Comme leurs aînés, les artistes modernes et contemporains ont peint la nuit, un autre monde fascinant qui leur fait envisager des changements de couleurs et de perspective, qui leur permet de se laisser aller à leurs obsessions. Ils nous entraînent dans cette fascination, dans le vertige qui les prend quand le soleil se couche, au Centre Pompidou-Metz (jusqu'au 15 avril 2019).

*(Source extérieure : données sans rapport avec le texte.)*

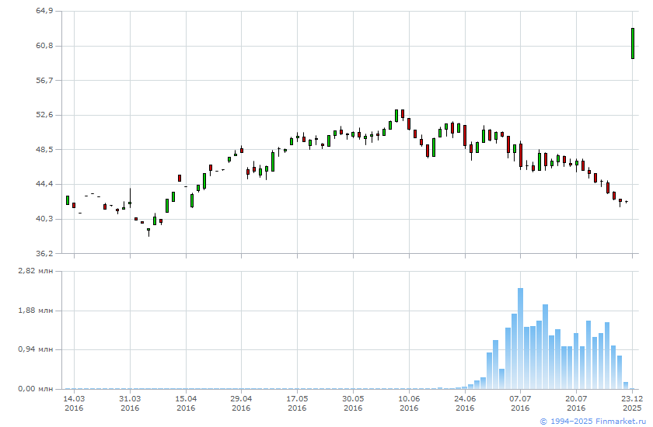Choose the 10.06 2016 axis date
The image size is (653, 427).
pyautogui.click(x=409, y=402)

Article rédigé par Valérie Oddos
France Télévisions - Rédaction Culture
Publié Mis à jour
Temps de lecture : 6min
Helen Frankenthaler, "Observer les étoiles" (Star Gazing), 1989
 (2018 Helen Frankenthaler Foundation, Inc. Œuvre présentée avec le soutien de la Fondation Frankenthaler © Adagp, Paris 2018)

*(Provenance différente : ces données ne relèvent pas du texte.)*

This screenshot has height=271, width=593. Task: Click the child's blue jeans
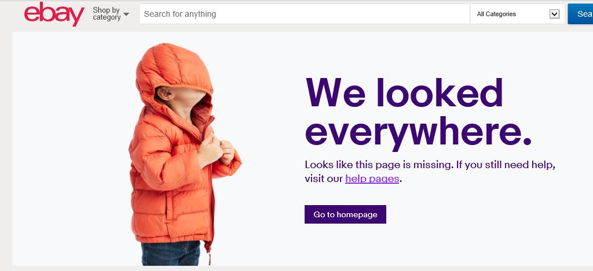point(170,253)
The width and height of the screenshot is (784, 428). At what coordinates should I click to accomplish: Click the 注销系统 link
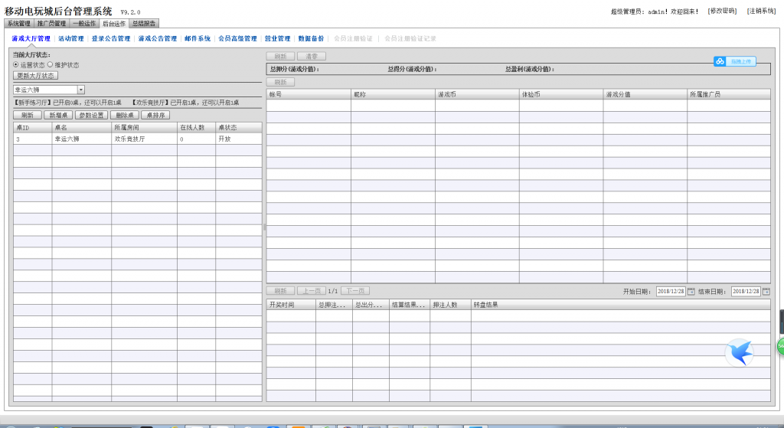pyautogui.click(x=761, y=11)
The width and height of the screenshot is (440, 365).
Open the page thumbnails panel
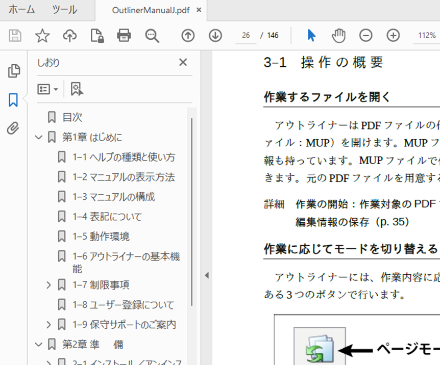pyautogui.click(x=14, y=71)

"Peindre la nuit", c'est tout un pan de l'histoire de l'art qui nous est proposé au Centre Pompidou-Metz. De très nombreux artistes, ici modernes et contemporains, se sont penchés sur ce moment à part et pourtant quotidien où le réel, ou plutôt la perception qu'on en a, semble se transformer, ouvrant la voie à l'imagination, au rêve, à l'interrogation sur notre place dans le monde, au dépassement du style pictural aussi.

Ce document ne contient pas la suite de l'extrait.